**PROVIDED DATA:**
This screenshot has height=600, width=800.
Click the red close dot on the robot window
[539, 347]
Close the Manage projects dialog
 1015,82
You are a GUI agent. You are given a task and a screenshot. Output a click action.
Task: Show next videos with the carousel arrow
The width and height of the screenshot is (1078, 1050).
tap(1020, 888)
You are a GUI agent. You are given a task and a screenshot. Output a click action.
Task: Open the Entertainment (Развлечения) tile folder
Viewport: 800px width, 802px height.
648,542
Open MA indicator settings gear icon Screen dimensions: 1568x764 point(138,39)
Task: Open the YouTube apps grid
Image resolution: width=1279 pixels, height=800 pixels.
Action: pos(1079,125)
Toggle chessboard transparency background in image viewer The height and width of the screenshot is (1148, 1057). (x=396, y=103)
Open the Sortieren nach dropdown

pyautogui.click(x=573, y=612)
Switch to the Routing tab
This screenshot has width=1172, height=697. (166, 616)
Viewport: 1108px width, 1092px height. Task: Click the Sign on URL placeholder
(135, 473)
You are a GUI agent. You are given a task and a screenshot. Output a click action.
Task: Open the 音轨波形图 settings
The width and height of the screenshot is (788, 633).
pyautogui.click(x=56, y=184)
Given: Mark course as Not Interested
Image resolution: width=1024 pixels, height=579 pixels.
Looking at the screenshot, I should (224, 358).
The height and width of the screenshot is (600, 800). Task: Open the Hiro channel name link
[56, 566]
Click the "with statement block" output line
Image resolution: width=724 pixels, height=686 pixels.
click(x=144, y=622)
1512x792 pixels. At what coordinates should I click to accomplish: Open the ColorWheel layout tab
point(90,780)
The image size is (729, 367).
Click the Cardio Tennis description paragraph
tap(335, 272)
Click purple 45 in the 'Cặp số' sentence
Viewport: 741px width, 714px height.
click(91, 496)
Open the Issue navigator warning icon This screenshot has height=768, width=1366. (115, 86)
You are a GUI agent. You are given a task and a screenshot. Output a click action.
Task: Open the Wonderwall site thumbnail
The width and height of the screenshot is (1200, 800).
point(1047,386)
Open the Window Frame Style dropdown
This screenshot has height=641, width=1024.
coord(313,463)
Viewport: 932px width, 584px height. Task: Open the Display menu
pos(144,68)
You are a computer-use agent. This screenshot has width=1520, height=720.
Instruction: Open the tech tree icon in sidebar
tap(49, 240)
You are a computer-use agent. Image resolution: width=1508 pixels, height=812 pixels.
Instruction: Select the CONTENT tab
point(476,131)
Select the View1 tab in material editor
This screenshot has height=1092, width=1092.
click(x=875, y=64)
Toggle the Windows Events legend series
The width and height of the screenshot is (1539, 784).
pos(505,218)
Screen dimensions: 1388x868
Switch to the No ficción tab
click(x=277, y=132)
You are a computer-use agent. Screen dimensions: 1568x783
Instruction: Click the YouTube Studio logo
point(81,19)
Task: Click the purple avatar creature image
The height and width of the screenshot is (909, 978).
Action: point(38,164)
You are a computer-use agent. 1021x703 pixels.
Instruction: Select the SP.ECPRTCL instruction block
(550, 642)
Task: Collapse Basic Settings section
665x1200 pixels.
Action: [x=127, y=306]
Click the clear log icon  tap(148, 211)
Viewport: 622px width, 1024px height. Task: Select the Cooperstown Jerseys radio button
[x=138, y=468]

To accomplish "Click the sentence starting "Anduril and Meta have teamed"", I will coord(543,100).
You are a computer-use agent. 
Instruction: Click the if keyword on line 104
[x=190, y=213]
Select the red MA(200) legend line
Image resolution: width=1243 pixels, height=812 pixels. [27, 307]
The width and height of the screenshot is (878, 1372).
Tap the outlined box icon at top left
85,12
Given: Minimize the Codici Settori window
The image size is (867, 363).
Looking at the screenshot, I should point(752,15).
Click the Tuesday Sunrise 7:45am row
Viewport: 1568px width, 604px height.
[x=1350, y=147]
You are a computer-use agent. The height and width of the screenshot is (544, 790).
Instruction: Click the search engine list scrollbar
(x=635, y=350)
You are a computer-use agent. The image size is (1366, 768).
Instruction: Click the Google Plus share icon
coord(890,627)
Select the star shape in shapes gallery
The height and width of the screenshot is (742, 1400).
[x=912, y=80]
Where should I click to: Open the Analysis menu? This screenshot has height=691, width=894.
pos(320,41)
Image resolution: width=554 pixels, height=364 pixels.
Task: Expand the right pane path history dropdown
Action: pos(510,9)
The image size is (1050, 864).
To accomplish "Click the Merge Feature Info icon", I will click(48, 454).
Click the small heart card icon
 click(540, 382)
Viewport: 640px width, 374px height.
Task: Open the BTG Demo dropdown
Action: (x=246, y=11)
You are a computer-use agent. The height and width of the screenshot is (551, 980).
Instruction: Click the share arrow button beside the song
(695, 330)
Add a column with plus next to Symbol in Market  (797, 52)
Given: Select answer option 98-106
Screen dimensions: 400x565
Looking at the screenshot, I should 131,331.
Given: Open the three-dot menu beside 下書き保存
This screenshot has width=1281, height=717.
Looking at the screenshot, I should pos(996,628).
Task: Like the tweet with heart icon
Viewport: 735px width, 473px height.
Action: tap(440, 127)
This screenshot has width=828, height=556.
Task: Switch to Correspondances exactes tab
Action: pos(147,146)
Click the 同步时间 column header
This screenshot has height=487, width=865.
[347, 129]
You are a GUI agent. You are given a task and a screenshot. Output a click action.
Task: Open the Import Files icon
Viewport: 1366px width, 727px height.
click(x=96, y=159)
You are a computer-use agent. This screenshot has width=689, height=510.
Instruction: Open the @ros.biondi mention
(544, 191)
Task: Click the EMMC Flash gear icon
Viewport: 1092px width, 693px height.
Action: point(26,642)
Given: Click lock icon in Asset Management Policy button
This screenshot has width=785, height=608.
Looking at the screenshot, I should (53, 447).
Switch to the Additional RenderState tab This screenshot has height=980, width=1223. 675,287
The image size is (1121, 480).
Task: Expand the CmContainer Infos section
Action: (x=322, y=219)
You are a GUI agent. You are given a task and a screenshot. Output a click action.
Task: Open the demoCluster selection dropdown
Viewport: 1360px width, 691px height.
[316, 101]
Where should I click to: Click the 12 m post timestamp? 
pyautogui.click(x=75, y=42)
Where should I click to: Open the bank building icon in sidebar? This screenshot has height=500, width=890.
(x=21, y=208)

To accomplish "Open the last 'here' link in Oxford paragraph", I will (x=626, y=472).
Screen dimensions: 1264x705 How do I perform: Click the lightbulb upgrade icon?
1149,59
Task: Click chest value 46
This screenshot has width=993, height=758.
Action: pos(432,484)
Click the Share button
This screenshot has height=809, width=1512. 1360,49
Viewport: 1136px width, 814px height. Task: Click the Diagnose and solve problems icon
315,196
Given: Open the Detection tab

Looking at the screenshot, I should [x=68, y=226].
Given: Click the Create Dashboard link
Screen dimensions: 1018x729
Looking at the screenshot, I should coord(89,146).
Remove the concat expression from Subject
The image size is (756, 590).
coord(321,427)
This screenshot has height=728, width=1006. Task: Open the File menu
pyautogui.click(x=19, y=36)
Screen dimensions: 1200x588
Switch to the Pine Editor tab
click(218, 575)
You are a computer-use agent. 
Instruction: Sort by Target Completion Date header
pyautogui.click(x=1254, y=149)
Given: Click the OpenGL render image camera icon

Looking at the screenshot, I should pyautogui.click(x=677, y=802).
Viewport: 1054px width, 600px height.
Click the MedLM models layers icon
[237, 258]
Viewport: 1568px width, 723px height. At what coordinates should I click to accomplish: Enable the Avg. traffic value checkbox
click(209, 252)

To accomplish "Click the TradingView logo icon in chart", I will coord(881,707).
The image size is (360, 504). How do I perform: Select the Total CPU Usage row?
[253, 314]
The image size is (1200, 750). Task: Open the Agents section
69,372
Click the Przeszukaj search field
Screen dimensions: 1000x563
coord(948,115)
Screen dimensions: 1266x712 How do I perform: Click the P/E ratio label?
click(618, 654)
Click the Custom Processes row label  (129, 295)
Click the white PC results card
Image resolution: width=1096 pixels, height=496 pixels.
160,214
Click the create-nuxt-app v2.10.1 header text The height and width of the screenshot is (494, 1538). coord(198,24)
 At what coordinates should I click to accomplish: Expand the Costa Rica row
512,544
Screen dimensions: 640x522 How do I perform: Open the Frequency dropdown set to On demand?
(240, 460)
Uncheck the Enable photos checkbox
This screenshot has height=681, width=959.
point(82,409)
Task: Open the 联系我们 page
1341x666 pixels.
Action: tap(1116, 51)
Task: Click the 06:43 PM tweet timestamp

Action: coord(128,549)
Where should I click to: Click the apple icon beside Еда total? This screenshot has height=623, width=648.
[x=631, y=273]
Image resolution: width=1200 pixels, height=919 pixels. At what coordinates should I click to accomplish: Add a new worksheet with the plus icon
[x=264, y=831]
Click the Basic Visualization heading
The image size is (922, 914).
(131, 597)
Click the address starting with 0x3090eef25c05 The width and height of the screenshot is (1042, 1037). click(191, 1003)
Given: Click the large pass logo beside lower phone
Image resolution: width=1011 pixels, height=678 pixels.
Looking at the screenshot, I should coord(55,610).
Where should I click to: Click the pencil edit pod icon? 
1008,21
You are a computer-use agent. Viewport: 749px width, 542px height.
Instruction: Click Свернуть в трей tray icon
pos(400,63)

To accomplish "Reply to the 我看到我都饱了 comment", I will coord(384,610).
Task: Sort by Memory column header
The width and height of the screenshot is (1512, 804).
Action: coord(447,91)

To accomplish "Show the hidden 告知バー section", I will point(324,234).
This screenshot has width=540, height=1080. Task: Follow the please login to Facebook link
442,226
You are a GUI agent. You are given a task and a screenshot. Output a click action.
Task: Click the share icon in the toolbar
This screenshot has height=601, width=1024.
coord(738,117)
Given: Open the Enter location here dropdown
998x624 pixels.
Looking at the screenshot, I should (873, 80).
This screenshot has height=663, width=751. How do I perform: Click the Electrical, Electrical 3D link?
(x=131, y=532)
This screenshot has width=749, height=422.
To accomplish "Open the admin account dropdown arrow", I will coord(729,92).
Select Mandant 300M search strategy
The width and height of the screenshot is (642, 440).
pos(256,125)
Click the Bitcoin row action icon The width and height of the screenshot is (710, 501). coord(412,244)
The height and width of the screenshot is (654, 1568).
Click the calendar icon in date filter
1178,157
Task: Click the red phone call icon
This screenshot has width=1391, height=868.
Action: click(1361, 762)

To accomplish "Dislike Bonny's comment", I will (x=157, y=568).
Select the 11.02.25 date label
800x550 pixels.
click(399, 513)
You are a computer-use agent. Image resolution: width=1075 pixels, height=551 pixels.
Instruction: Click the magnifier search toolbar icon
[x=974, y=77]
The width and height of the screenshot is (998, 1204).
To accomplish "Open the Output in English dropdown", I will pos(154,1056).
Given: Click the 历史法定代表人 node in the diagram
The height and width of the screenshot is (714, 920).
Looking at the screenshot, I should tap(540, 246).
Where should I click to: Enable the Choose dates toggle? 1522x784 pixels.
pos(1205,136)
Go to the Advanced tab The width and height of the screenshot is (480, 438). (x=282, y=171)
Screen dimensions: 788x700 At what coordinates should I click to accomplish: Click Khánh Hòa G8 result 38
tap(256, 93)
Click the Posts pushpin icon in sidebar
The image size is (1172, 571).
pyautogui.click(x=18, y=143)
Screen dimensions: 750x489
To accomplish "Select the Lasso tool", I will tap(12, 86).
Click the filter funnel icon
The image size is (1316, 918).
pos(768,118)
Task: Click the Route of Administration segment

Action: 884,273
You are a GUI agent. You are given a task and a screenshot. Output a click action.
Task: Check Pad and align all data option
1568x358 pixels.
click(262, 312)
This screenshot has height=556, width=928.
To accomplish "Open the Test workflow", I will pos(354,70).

**WORK ITEM:** What you copy out must be exactly the lines from the line containing "Task: Click the Route" through the end of the records.

**FINISHED TASK:**
Task: Click the Route of Administration segment

Action: 884,273
You are a GUI agent. You are given a task and a screenshot. Output a click action.
Task: Check Pad and align all data option
1568x358 pixels.
click(262, 312)
This screenshot has height=556, width=928.
To accomplish "Open the Test workflow", I will pos(354,70).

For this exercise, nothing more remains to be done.